Joan Fitzgerald on Penn Live: Removing urban highways can improve neighborhoods blighted by decades of racist policies | Opinion
Excerpt:
The US$1.2 trillion infrastructure bill now moving through Congress will bring money to cities for much-needed investments in roads, bridges, public transit networks, water infrastructure, electric power grids, broadband networks and traffic safety.
We believe that more of this money should also fund the dismantling of racist infrastructure.
Many urban highways built in the 1950s and 1960s were deliberately run through neighborhoods occupied by Black families and other people of color, walling these communities off from jobs and opportunity. Although President Joe Biden proposed $20 billion for reconnecting neighborhoods isolated by historical federal highway construction, the bill currently provides only $1 billion for these efforts – enough to help just a few places.

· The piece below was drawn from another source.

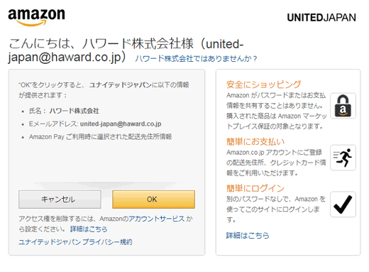Click the black checkmark login icon
The width and height of the screenshot is (369, 272).
[x=343, y=205]
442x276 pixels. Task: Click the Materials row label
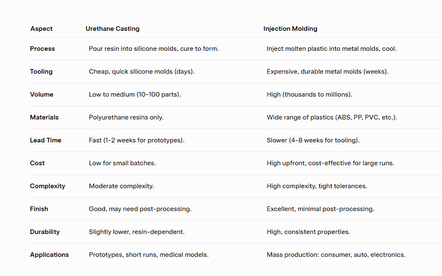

As scholars in urban planning and public policy, we are interested in how urban planning has been used to classify, segregate and compromise people’s opportunities based on race. In our view, more support for highway removal and related improvements in marginalized neighborhoods is essential.
As we see it, this funding represents a down payment on restorative justice: remedying deliberate discriminatory policies that created polluted and transit-poor neighborhoods like West Bellfort in Houston, Westside in San Antonio, and West Oakland, California.